> **Directions**
Set down every line from the one containing "Task: Expand the 管理员管理 sidebar menu" through the last line of the records below, exactly as written, and leave out the pictures.
::: Data provided :::
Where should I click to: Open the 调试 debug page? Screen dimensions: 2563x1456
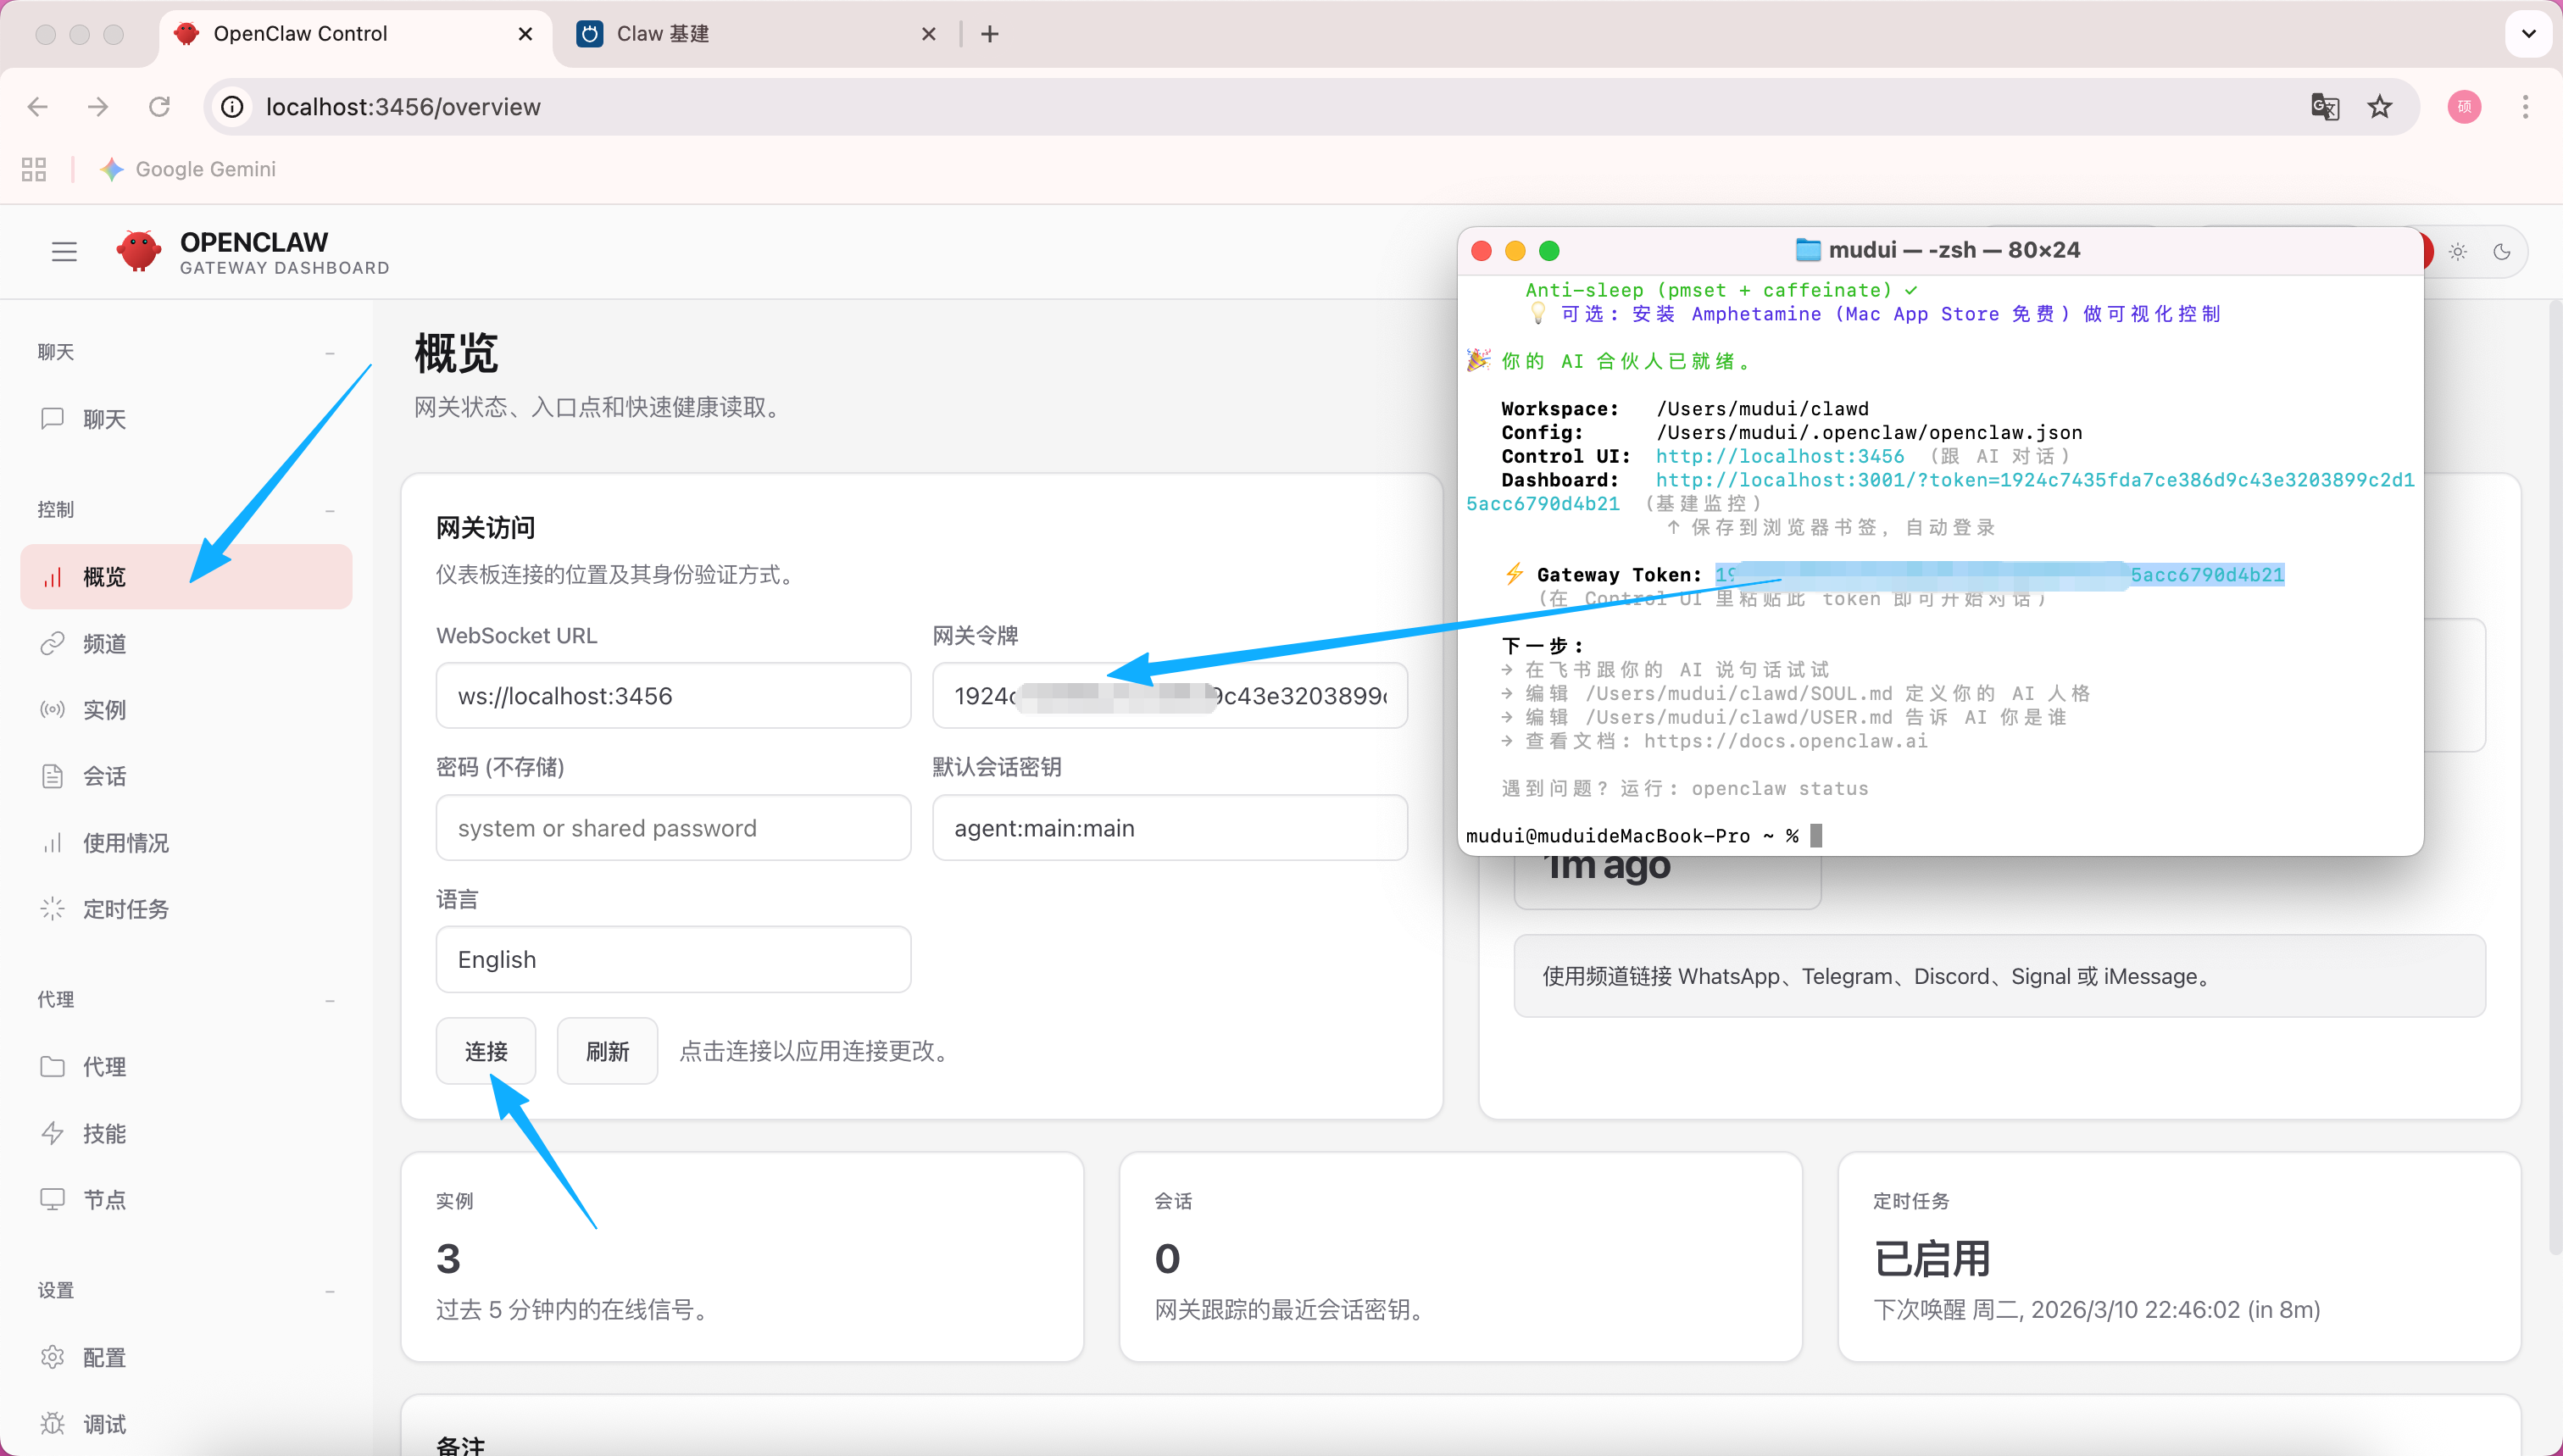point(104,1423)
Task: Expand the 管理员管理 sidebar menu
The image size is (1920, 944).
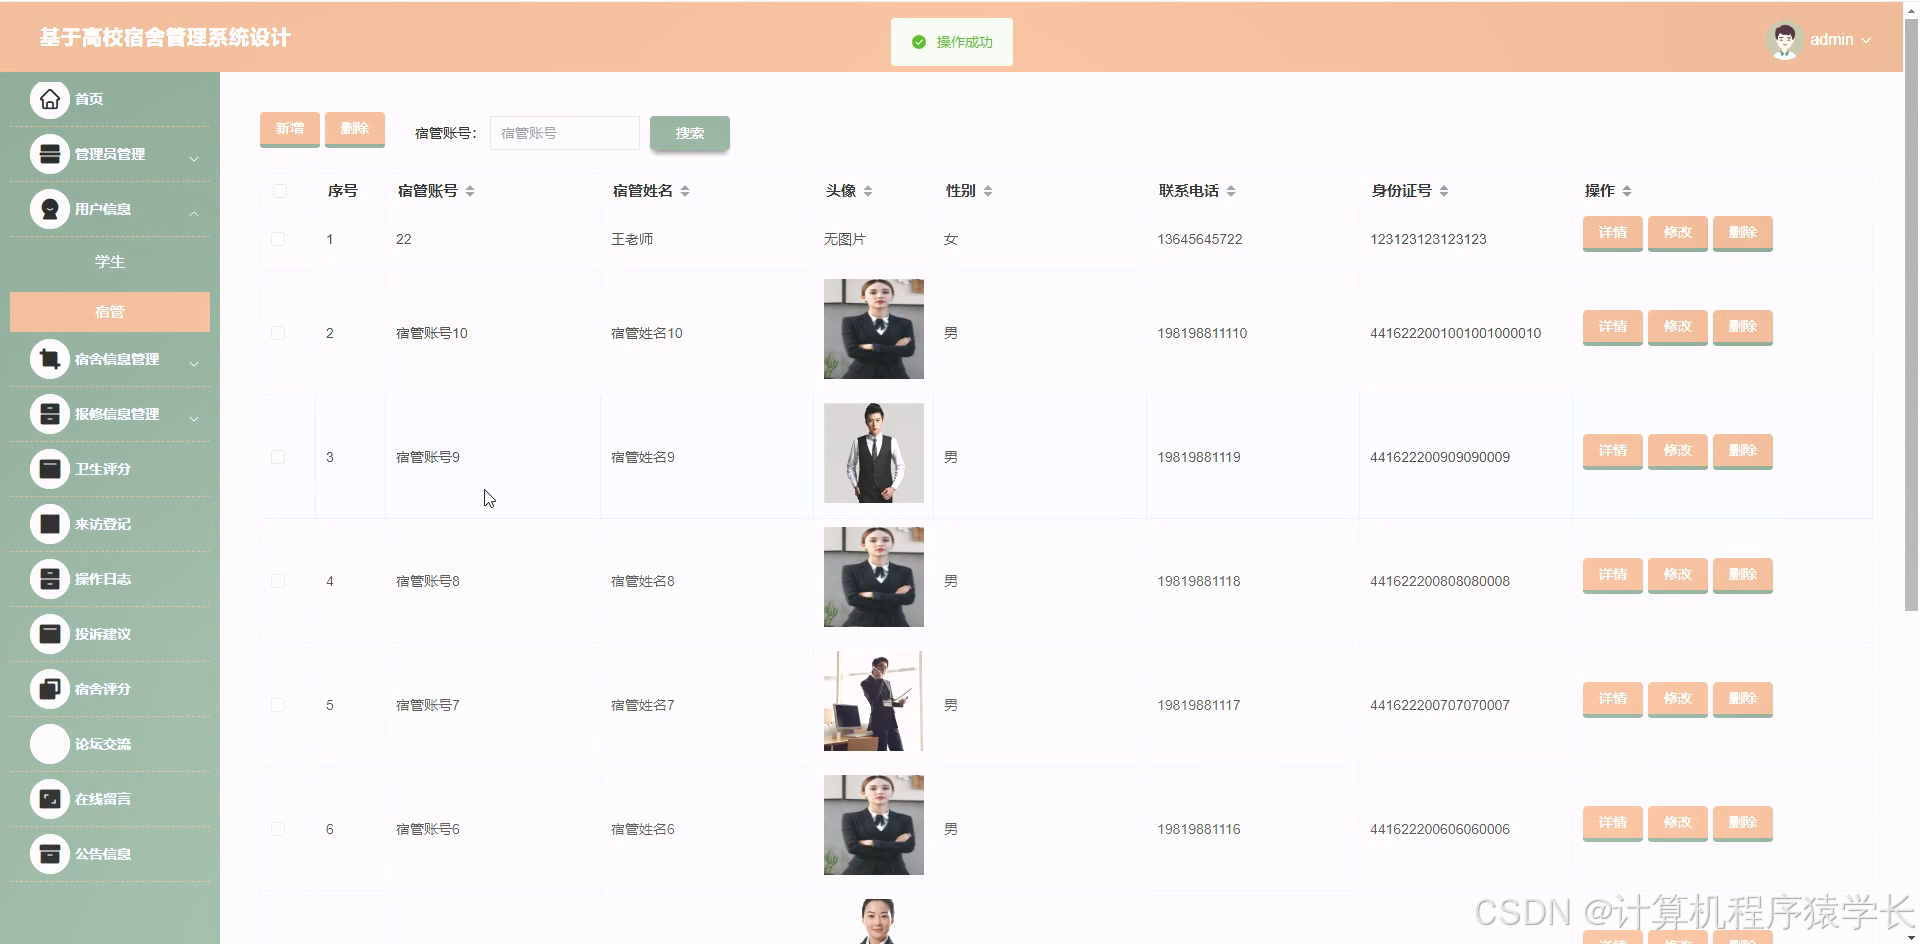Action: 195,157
:::
> **Exercise solution**
Task: Expand the 管理员管理 sidebar menu
The image size is (1920, 944).
Action: 195,157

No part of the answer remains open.